Automatic cyberbullying detection refers to the use of computational methods and technologies to automatically identify instances of cyberbullying in electronic communications, such as text, images, and videos.

This typically involves the utilization of natural language processing (NLP) techniques, machine learning (ML) algorithms, and other analytical approaches to analyze the content and context of electronic communications [4]. Different techniques have been put forth for automated cyberbullying identification, encompassing rule-based models, conventional ML models, and deep learning models [5]. Rule-based models depend on pre-established rule sets and lexical resources to detect instances of cyberbullying. On the other hand, conventional ML models employ algorithms such as logistic regression, decision trees, K-nearest Neighbors (KNN), and support vector machines to categorize text as either cyberbullying or not. Deep learning models, conversely, use neural networks to identify patterns in the data that indicate cyberbullying. Research on automatic cyberbullying detection has mainly focused on social media platforms such as Twitter, Instagram, and YouTube [5]. These platforms are particularly relevant for cyberbullying detection due to their popularity among young people and the large amount of user-generated content that is available for analysis.

Research in the literature has used the following features to improve the accuracy of detection [6, p. 2].

1.1. Textual Features

This includes techniques such as n-grams, skip grams, content character length, number of emoticons used, and the usage of profanity in the text.

1.2. Social Features

Refers to the attributes provided in social networks for example number of friends or followers, reactions received from posts, and additional metrics of centrality that may be derived from a graph representation (e.g., betweenness and eigenvector).

1.3. User Features

Information about the authors such as age, gender, ethnicity, and religion.

1.4. Sentiment Analysis

The polarity of the post is used to determine whether a post is cyberbullying or not.

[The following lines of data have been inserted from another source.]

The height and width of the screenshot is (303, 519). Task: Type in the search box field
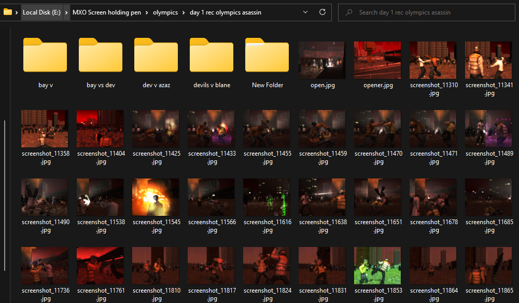(430, 12)
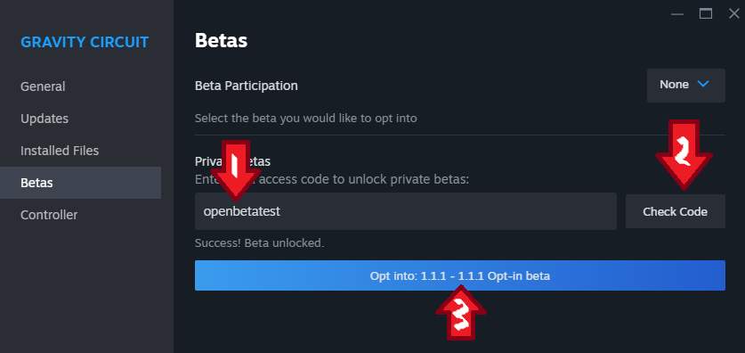
Task: Open the General settings section
Action: pyautogui.click(x=43, y=86)
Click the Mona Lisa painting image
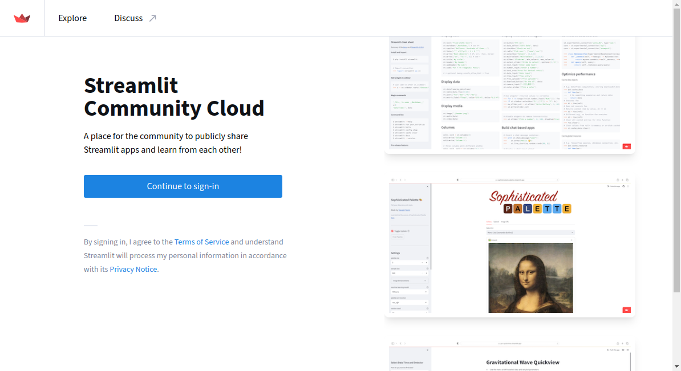The width and height of the screenshot is (681, 371). pos(530,278)

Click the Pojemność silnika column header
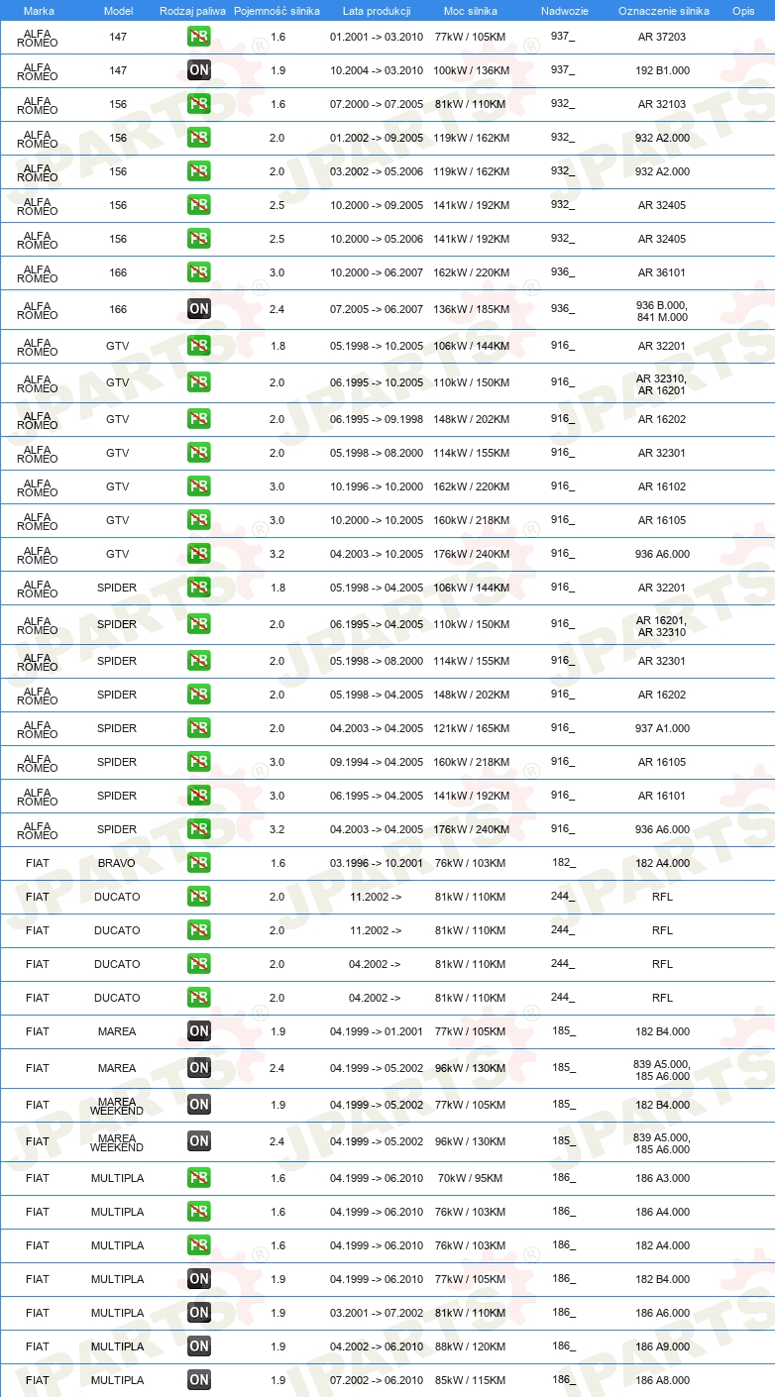click(x=277, y=10)
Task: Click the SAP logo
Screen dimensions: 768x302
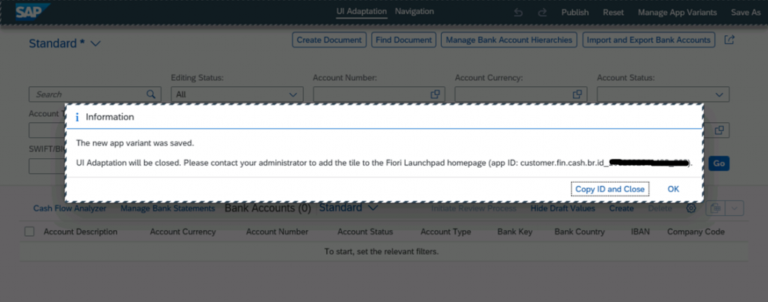Action: pyautogui.click(x=33, y=11)
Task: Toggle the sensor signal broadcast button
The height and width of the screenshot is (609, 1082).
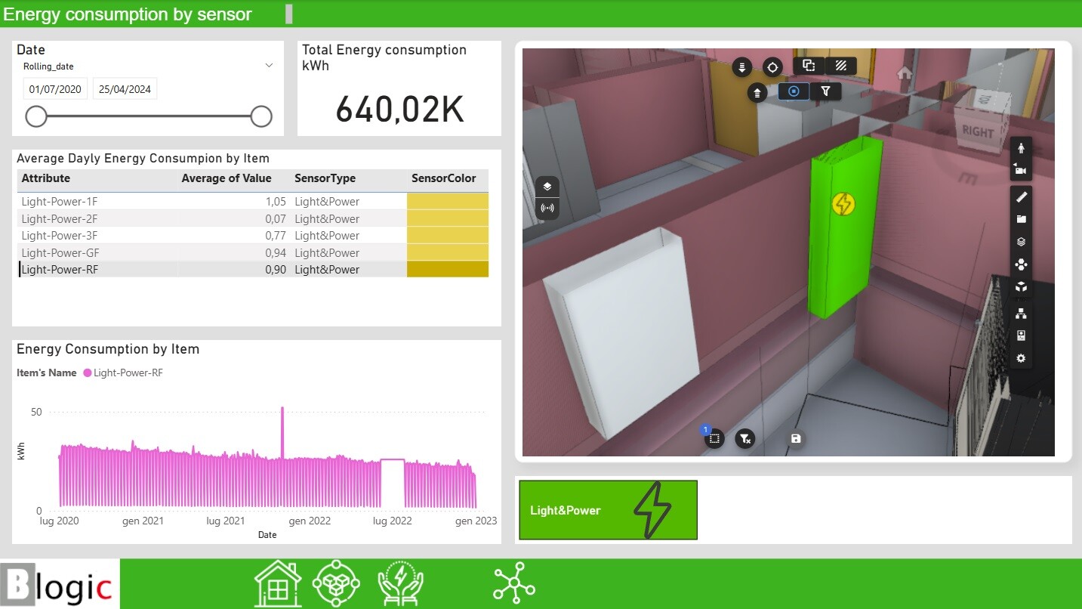Action: [x=547, y=208]
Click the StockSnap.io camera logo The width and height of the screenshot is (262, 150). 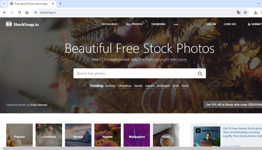[9, 24]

Cyberbullying detection using word embeddings is a subject of active research in NLP [6]. Word embeddings are a technique used to depict words within a vector space with multiple dimensions. Each dimension corresponds to a distinct semantic or syntactic aspect of the word. By mapping words to vectors, it becomes possible to use ML algorithms to automatically detect patterns in the text that may indicate bullying [7].

This paper explores the use of word embeddings for multiclass cyberbullying detection. It addresses the growing issue of cyberbullying in today’s society and the need for effective methods to detect and prevent it. The study compares the performance of different word embedding techniques, including trainable word embeddings, pre-trained word embeddings, and fine-tuning language models. It goes beyond simple binary classification and focuses on multi-class detection of cyberbullying. The research employs various techniques, such as convolutional neural networks (CNN) and bidirectional long short-term memory (biLSTM), as well as popular pre-trained models such as word2vec and bidirectional encoder representations from transformers (BERT). The research contributes to the field of automatic cyberbullying detection and provides insights into the effectiveness of word embeddings for this task that follow.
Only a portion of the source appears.